Serve Up Classroom Nutrition Activities!
Serve up a well-balanced nutrition unit! A "bunch" of activities to pick from!
Those are just a two of the creative activities designed by teachers to make learning about nutrition fun! Take your pick from a bunch of additional activities below that we've created for you. Serve them up as part of a well-balanced nutrition unit!
ACTIVITIES ACROSS THE CURRICULUM AND ACROSS THE GRADES
NOTE: The USDA issued new dietary guidelines in 2011; see the 2011 Dietary Guidelines Brochure.

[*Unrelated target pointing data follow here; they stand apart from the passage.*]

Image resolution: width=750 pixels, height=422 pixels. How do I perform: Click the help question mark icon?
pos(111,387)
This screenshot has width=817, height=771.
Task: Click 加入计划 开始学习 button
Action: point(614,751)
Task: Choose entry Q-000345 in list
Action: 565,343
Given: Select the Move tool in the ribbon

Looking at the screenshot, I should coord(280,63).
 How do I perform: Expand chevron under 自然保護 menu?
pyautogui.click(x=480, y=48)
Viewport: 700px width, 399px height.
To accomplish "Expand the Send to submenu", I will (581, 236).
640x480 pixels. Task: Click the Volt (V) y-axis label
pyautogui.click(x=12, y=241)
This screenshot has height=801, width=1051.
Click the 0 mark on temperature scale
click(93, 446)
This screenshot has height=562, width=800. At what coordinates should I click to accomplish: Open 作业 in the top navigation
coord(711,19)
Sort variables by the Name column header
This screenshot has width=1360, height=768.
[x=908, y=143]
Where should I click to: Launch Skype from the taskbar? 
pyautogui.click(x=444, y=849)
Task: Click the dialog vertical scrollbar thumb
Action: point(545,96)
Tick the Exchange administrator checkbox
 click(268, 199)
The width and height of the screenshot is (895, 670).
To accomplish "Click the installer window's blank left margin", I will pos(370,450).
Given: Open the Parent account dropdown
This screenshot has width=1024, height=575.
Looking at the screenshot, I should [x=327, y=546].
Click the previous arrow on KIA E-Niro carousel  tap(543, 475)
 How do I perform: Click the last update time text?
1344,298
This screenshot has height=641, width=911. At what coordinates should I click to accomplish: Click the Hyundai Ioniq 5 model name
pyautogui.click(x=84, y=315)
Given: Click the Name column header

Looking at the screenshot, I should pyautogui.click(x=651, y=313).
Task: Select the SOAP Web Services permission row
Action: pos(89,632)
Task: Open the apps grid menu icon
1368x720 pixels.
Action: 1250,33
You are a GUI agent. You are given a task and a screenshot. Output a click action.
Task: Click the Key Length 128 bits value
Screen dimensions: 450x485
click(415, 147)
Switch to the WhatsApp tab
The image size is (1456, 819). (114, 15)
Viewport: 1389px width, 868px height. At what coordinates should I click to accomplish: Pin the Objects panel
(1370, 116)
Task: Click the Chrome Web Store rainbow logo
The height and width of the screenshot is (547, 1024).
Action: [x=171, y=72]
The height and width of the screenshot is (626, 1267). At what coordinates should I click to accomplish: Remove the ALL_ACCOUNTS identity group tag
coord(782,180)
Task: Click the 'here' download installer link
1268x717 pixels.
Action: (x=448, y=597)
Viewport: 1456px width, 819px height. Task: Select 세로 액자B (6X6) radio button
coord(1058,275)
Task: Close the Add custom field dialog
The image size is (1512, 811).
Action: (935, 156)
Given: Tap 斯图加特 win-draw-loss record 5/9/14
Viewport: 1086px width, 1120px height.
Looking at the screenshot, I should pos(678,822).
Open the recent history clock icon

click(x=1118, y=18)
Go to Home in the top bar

In addition, the USDA's Food Pyramid now has an updated companion, MyPlate.
Health. Create a bulletin board, or cut a large triangle out of mural paper or cardboard. Divide the triangle into sections that mirror those on the food pyramid. Then invite students to bring to school magazines and newspaper circulars that include pictures of foods. Students can cut out food pictures that fall into one of the six sections of the pyramid and paste them in the appropriate section of the pyramid. You might use the USDA's food pyramid coloring page with students, or you might use it as a guide for creating the mural-size pyramid.
The Internet is another good source of food images. Hundreds of sites offer clip art that can be printed out. Your students could cut images from those clip art sources. Following are a few sites that offer free food clip art. All sites of this nature should be check for appropriateness before allowing students to use them.
Classifying. Display two sheets of chart paper or divide a section of a blackboard into sections. Head one sheet or section "Worst Foods for Children." Head the other sheet "Best Foods for Children." Invite students to add foods to either list. When the lists are completed, your students might see how many items on their lists match the ten best and worst foods for kids published on the kids' pages of the Center for Science in the Public Interest's Web site.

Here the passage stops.